| Required tasks |
1. In the article on Iran and Saudi Arabia, which two countries is Mohammad Javad Zarif set to visit this weekend?
2. Reproduce the passage of the article on Iran and Saudi Arabia starting with "Iran’s top diplomat" and going on through "hip diplomatically speaking.".

| Given passage |
Is Iran embarking on a new mission to isolate Saudi Arabia?
Iran’s top diplomat Mohammad Javad Zarif will visit Kuwait and Qatar this weekend in an attempt to isolate Saudi Arabia following a landmark nuclear deal between Tehran and world powers many Arab countries believe is endangering their security.
The accord, struck on July 14, which proposes certain controls on Iran’s nuclear program in exchange for a lifting of wholesale crippling economic sanctions, is expected to form the basis of discussions during Zarif’s trip.
For Zarif to visit Kuwait and Qatar, but not Saudi Arabia, UAE, and Bahrain is demonstrative of a new strategy by Iran to divide and conquer the Gulf countries. The strategy may rest on the notion Iran must isolate Saudi Arabia in the region.
Saudi Arabia and Qatar do not particularly enjoy good relations while Saudi Arabia, Bahrain, and UAE are joined at the hip diplomatically speaking.

| Data shown |
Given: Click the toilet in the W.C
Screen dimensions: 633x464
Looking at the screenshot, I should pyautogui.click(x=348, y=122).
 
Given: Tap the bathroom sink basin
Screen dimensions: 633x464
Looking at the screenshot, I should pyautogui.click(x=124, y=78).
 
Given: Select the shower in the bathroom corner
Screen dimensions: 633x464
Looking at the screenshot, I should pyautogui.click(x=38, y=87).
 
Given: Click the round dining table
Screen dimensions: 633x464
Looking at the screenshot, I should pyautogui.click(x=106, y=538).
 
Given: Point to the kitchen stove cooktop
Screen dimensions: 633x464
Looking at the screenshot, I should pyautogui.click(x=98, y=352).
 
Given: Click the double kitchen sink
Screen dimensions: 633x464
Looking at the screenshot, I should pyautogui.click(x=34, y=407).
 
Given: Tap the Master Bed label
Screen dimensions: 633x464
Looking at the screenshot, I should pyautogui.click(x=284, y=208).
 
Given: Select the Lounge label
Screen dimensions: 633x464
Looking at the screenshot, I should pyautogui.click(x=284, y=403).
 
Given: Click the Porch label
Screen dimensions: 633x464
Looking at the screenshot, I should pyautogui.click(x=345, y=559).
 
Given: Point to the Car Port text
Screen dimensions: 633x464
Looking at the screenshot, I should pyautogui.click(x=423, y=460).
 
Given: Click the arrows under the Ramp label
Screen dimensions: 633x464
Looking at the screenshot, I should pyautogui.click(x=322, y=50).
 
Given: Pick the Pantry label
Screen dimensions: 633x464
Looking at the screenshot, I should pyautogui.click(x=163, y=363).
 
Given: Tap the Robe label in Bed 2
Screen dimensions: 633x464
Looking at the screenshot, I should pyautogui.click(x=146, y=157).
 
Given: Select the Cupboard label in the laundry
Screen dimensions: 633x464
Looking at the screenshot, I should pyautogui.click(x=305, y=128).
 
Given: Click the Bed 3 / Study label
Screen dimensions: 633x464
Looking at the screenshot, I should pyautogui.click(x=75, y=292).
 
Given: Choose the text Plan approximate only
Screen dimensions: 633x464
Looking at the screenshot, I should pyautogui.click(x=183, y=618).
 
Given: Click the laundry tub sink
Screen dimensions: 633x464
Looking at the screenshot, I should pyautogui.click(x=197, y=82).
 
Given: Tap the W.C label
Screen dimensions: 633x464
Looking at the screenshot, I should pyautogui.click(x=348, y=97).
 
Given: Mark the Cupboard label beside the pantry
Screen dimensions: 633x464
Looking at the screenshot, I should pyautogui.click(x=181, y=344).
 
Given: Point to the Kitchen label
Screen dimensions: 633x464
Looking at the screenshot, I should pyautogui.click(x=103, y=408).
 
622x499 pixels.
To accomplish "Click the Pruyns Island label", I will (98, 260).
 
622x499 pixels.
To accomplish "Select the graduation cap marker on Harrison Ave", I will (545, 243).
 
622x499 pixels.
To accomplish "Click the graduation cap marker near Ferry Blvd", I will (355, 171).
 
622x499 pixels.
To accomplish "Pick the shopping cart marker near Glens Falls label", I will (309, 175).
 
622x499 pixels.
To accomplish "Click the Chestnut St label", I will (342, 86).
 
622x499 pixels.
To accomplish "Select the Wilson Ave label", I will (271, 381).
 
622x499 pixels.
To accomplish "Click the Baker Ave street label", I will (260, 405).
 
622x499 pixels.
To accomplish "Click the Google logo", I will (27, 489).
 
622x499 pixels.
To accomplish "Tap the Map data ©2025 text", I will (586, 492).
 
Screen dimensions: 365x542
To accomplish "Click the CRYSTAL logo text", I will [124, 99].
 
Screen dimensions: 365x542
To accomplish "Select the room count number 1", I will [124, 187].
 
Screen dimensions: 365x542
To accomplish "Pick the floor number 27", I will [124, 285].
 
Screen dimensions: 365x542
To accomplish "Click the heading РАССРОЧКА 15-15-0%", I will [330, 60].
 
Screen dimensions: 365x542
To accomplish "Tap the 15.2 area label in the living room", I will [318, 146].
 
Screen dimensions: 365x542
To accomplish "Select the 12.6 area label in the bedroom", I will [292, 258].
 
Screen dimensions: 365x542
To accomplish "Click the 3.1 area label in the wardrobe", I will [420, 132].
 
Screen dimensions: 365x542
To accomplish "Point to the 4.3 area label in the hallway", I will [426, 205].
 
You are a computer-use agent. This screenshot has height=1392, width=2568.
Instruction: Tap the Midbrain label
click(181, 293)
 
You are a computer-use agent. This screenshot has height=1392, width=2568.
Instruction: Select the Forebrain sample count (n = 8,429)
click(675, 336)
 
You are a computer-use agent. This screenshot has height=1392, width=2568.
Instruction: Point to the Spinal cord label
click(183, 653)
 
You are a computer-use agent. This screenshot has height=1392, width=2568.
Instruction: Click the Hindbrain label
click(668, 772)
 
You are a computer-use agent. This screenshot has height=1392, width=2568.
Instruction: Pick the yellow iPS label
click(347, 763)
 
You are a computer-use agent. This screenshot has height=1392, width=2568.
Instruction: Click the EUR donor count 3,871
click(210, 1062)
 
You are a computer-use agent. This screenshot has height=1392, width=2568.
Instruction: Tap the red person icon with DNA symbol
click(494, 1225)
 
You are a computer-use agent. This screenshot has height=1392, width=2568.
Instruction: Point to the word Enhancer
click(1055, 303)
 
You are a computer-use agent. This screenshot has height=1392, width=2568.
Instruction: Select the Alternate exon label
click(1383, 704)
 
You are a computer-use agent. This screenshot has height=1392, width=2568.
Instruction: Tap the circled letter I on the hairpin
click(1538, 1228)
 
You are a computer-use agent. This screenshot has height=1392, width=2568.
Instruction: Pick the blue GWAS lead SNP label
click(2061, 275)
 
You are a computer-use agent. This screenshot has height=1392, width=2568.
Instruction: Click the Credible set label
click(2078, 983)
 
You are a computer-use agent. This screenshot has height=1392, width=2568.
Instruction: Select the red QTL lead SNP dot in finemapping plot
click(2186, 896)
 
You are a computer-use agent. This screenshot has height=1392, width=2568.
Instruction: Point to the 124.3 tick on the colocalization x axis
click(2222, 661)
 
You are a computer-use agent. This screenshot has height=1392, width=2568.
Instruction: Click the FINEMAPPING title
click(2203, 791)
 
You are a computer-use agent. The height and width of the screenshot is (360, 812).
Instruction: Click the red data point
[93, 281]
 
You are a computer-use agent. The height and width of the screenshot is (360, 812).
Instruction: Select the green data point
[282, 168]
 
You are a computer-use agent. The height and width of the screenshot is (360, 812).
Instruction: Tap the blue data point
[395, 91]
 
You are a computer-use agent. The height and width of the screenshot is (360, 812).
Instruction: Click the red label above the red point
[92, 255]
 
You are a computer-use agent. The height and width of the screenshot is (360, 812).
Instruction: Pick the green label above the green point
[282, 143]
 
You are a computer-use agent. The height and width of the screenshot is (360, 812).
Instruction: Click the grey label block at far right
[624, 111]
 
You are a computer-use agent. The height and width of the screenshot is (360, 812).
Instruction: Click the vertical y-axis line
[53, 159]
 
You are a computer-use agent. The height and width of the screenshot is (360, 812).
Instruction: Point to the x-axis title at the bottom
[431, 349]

| List of solutions |
1. Kuwait and Qatar.

2.
Iran’s top diplomat Mohammad Javad Zarif will visit Kuwait and Qatar this weekend in an attempt to isolate Saudi Arabia following a landmark nuclear deal between Tehran and world powers many Arab countries believe is endangering their security.
The accord, struck on July 14, which proposes certain controls on Iran’s nuclear program in exchange for a lifting of wholesale crippling economic sanctions, is expected to form the basis of discussions during Zarif’s trip.
For Zarif to visit Kuwait and Qatar, but not Saudi Arabia, UAE, and Bahrain is demonstrative of a new strategy by Iran to divide and conquer the Gulf countries. The strategy may rest on the notion Iran must isolate Saudi Arabia in the region.
Saudi Arabia and Qatar do not particularly enjoy good relations while Saudi Arabia, Bahrain, and UAE are joined at the hip diplomatically speaking.